September 13, 2012
Many OECD countries suffer from high sovereign debts. Sooner or later, this problem must be addressed. Many argue that this will require some form of fiscal retrenchment or institutional reform or a combination of the two. This column argues that the two are not complements as many suggest – they are instead substitutes.
Many OECD countries suffer from high sovereign debts. Sooner or later, this problem must be addressed. That will require some form of fiscal retrenchment.
Quite often the fiscal problems are due to market rigidities, barriers to entry, and distortive tax systems. A programme of reform must therefore include both fiscal consolidation and institutional reform to enhance future growth. Growth and the larger tax base that goes with it provides the best prospect for solving the fiscal problems.
The obvious question regards timing. What should have priority: fiscal consolidation or institutional reform? A hard-line reasoning would argue that both should go hand in hand.
- Immediate fiscal consolidation to convince financial markets that policymakers stand to get the budget under control, and
- Institutional reform to increase the future tax base.
The more consolidation is put in place, the smaller the scope for institutional reform.

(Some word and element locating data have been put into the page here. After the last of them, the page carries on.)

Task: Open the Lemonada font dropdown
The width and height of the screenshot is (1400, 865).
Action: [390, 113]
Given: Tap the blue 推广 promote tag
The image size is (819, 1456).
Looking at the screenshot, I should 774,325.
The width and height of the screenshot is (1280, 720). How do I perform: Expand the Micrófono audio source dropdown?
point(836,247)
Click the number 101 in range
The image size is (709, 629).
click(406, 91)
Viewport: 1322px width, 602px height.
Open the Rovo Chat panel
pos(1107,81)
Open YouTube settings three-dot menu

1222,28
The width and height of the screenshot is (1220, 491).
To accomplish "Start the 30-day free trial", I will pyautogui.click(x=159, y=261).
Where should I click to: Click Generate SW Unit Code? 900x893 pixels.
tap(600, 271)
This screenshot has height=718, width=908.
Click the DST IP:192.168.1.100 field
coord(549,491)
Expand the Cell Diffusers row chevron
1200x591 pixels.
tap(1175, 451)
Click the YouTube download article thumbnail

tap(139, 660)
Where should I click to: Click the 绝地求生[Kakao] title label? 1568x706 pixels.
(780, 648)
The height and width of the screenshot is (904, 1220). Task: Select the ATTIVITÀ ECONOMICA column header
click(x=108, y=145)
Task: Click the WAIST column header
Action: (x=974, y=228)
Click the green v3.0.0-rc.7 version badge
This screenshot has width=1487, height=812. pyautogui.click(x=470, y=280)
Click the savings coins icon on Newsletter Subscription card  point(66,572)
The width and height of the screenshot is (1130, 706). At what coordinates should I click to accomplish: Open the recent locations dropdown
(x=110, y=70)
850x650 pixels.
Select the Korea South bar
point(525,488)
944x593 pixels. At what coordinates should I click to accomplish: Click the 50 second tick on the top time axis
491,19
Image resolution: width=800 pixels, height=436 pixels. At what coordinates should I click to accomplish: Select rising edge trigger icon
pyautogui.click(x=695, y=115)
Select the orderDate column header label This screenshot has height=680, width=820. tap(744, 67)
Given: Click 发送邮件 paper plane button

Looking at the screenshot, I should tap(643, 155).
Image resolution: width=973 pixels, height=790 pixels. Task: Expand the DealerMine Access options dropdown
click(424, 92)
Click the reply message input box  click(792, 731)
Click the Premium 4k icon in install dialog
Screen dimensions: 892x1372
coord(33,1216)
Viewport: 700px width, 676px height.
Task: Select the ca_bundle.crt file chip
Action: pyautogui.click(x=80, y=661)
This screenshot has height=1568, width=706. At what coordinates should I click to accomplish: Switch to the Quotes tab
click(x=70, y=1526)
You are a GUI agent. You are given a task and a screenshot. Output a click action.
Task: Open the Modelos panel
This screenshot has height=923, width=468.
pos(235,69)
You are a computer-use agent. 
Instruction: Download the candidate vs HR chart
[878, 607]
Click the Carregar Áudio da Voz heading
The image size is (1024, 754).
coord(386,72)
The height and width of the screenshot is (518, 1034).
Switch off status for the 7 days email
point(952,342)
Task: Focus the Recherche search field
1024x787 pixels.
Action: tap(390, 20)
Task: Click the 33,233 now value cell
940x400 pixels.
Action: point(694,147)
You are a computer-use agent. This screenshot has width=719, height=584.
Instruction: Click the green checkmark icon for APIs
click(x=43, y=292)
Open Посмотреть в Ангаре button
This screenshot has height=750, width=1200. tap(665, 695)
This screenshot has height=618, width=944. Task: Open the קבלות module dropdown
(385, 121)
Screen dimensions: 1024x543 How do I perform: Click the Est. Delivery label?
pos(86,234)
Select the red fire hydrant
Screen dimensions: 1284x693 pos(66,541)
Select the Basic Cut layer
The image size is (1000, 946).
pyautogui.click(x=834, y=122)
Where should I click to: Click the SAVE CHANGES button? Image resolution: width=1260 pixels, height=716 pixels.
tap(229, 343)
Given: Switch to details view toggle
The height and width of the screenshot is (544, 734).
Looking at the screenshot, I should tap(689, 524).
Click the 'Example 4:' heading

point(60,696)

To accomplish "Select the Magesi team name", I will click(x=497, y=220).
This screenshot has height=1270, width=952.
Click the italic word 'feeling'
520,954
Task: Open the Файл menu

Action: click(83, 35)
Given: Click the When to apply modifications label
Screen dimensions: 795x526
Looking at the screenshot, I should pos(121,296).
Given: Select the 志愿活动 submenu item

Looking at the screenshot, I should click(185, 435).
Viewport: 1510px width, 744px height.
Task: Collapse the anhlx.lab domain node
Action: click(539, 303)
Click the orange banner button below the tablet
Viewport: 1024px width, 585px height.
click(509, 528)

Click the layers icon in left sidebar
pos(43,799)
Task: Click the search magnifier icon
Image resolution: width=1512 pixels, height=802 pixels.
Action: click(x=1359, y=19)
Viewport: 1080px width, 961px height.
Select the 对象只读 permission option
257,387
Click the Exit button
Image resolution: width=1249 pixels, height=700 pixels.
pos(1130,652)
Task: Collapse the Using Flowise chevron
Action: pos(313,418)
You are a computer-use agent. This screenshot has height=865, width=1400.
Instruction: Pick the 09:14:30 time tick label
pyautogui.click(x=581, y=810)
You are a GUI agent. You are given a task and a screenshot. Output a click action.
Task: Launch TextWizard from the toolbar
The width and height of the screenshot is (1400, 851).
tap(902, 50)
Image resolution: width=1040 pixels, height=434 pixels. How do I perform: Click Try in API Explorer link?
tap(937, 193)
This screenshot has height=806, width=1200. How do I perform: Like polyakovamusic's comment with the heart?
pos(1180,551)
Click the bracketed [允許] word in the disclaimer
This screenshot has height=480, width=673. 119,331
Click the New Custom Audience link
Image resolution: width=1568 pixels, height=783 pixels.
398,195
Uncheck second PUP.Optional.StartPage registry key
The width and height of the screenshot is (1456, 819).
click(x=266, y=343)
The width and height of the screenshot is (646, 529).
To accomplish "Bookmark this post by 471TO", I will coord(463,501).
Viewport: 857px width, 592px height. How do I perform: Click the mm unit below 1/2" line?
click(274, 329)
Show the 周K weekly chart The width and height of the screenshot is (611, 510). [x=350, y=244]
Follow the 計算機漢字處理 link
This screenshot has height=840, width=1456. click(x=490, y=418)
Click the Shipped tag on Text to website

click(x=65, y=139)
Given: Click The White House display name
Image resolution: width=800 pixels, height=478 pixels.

Policymakers therefore face a trade off. The argument does not rely on political fatigue, but on the distribution of wealth between generations:
- Both consolidation and reform reduce the current generation’s wealth and hence their consumption.
- Too sharp a fall in consumption will lead to costly adjustment of production capacity, from consumption goods and non-tradables (which can only be sold on the home market) to investment goods and tradables (which can be sold abroad).